Blood test can predict heart disease risk
The Food and Drug Administration (FDA) has approved a new test that can help predict if a person is at risk for coronary heart disease, even if they have no history of heart problems. The test has been found to be more effective in predicting heart problems for women than for men, particularly black women.
The test, called the PLAC Test, measures the activity of Lp-PLA2, an enzyme that is an indicator of vascular inflammation, which can be a sign of plaque accumulation in the arteries. This buildup can clog arteries and cause heart disease.

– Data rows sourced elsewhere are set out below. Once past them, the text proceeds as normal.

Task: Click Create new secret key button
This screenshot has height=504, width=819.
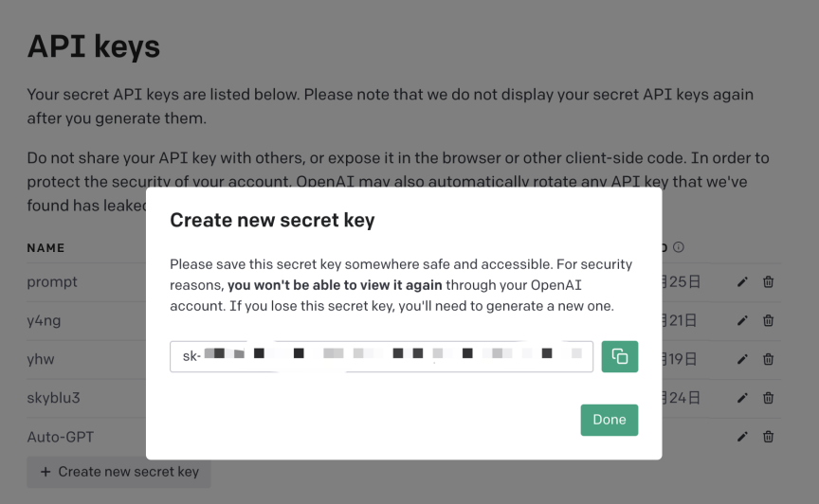Action: coord(118,472)
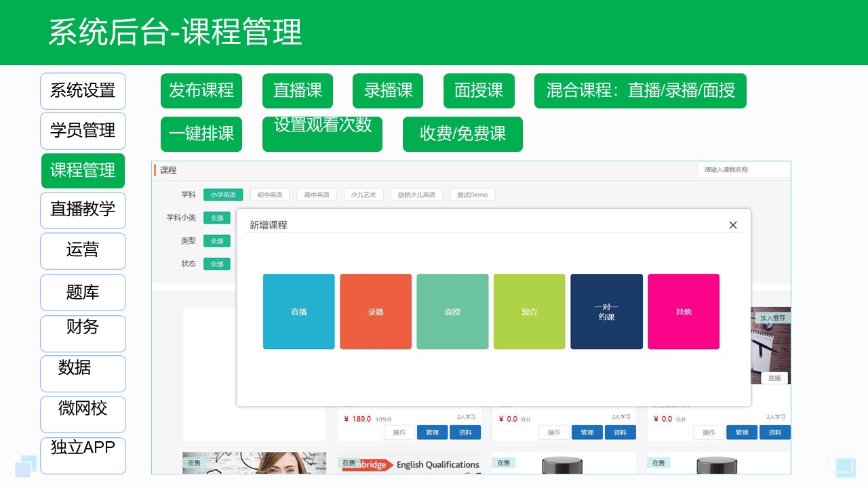
Task: Open the 操作 dropdown on the ¥0.0 course
Action: [554, 432]
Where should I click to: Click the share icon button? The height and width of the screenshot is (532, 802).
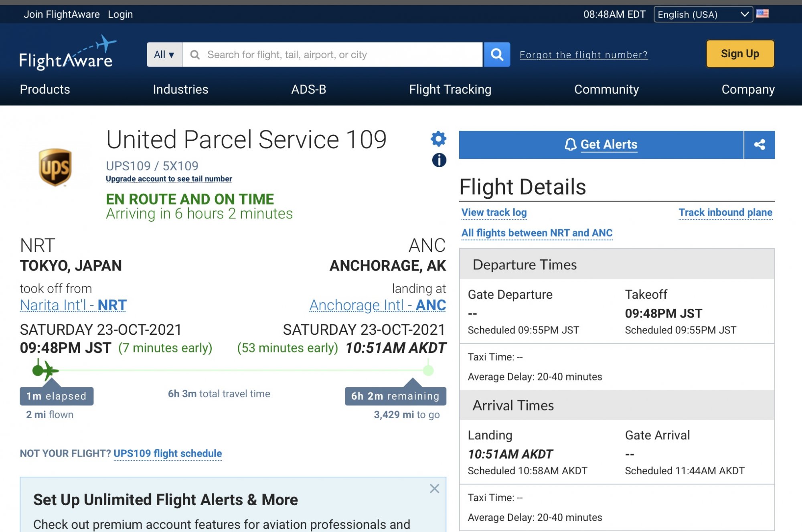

FDA research included 4,598 people ages 45 to 92 with no history of coronary heart disease. Nearly 60 percent were women and 42 percent were black. The study showed that 7 percent of people with high Lp-PLA2 activity experienced a coronary heart disease event, such as a heart attack, compared to only 3.3 percent of people with lower Lp-PLA2 activity. Once the data was analyzed, researchers found that women with higher Lp-PLA2 activity had a higher rate of heart disease events than men and that black women experienced a higher rate of heart disease events than other subgroups with a similar level Lp-PLA2 activity.
One in four American women die from heart disease, with 64 percent of women having no previous symptoms. The FDA hopes that the test can help health care professionals identify patients before they experience a serious problem, including a heart attack.